Our planning laws are dysfunctional. It is very difficult to get significant projects consented. The cost, time, and difficulty in getting planning approval is one reason infrastructure and housing are so expensive.
My suggestion is that after a limited timeframe, the fast-track planning legislation should expire. This will incentivise the Government to draft and pass planning laws that do allow projects large and small to be approved in a timely and efficient manner.
The original reason for the Resource Management Act was to integrate the planning process to make it cheaper and faster. The law got hijacked, just like every attempt to reform.
The impact of having planning laws that can be used to block needed infrastructure is enormous.
In my experience, Auckland’s traffic congestion is worse than New York’s. Auckland’s gridlock is not an accident. The city’s planners planned it.
When I was Minister of Transport I met with Auckland Regional Council. The council was stalling building roads that the Roads Board advised were essential.
I said: “I have got roading funding that you are not spending. Why is the council opposing building regional roads?”
The chief planner explained. “If there are no regional roads then people will live and work in their own locality. Auckland will become four cities, the north, west, central and south.”
“Where will you locate the three new airports?” I asked.
“Minister, we are opposed to any new airport.”
“With no regional roads, how do Aucklanders get to the airport”?
Auckland still has not answered the question. Light rail up Dominion Rd would not have helped most Aucklanders get to the airport.

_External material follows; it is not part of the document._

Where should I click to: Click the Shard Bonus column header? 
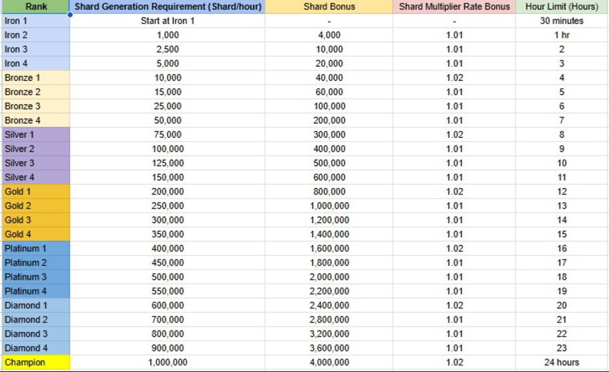(x=329, y=7)
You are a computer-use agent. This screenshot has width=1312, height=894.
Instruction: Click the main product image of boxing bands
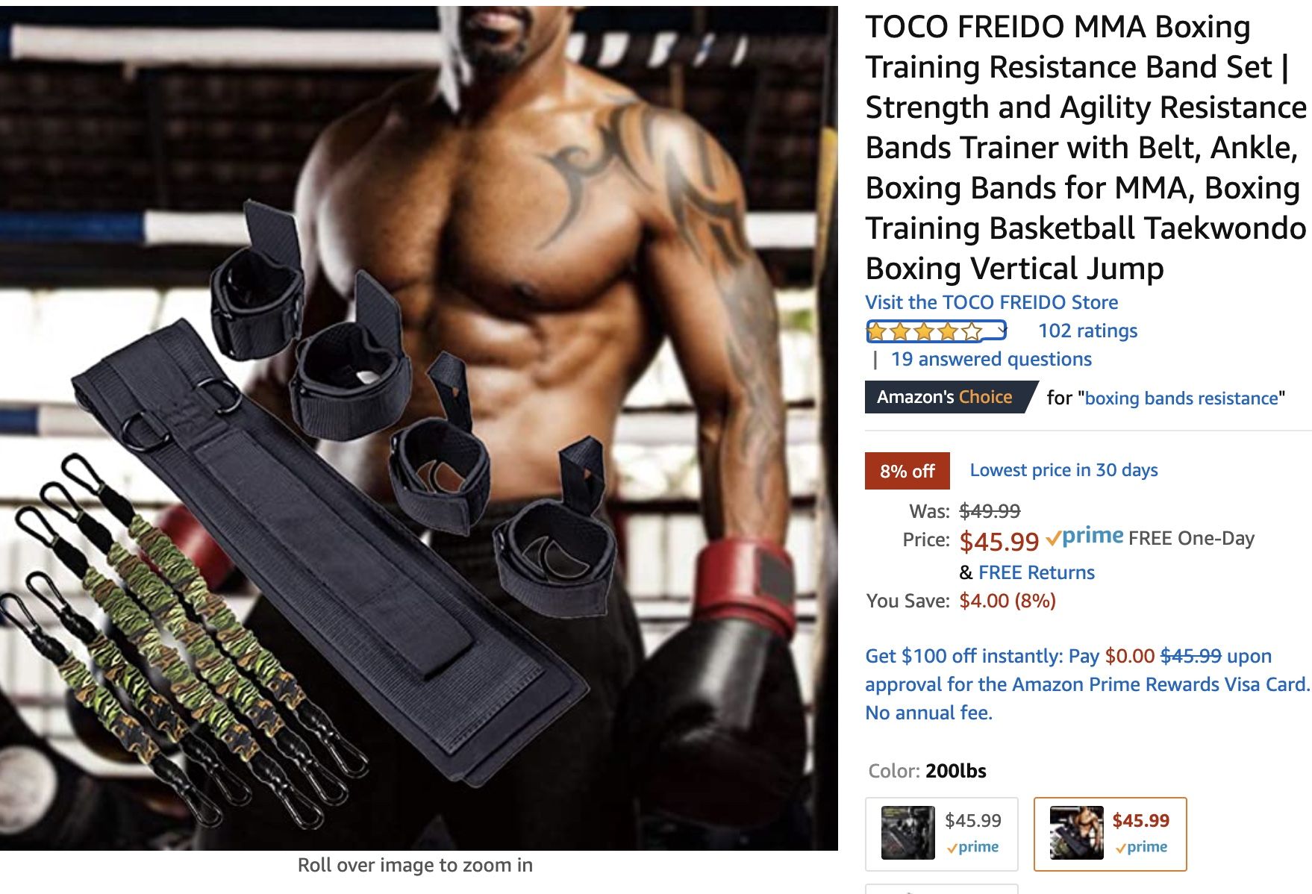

It is a question that central government has been asking Auckland for half a century. When I was first elected the MP for Auckland Central, the Roads Board gave me a briefing on its priorities. Top of the list was an east-west link from Mt Wellington to the airport.
When I was minister, the city opposed building the link. When I left Parliament 30 years later, it had not been built. There is still no road connecting the east to the airport.
Minister of Transport Simeon Brown campaigned that National would build the East-West link. It is included in the proposed roads of national significance.
Auckland local body politicians are still opposed.
Mayor Wayne Brown has dismissed the link as a road of “National Party significance”. He says his Auckland integrated transport plan that is being developed will be more cost-efficient.
There are transport projects that have a higher cost-benefit return than the East-West link. Using existing transport assets more efficiently is a no-brainer. It is nuts to spend over $5 billion on the central rail link tunnel and then not remove rail crossings to increase the capacity and speed of passenger trains. The proposed northwest busway will deliver immediate benefits. And the mayor is right. A second harbour bridge is far cheaper than a tunnel.
A cost-benefit analysis is a way of taking politics out of decision-making. But, no matter how much cheaper a bus lane is, it cannot alter the fact Auckland needs more roads. You cannot take freight on a bus. The journey from Botany to the airport can take longer than the flight to Wellington.
Critics say roads only increase congestion. In January I visited the largest city in the world, Tokyo, with a population of 43 million. A friend drove me from Tokyo’s airport to his home. It was an easy trip, unlike my car journey to Auckland Airport.
Traffic congestion is not inevitable, it is a choice.
As we wait for the perfect plan, Auckland continues to gridlock.
The minister says he is waiting for the technology. I did not wait for the technology before implementing road user charges, so trucks pay their full cost of using the road. If every motorist paid their full cost of using the road, we can fund and maintain a modern roading network.
Pass the empowering legislation and the geeks will find a way to collect the charges.
We need to do everything on both Browns’ lists. Solve the traffic and Auckland is the best city in the world.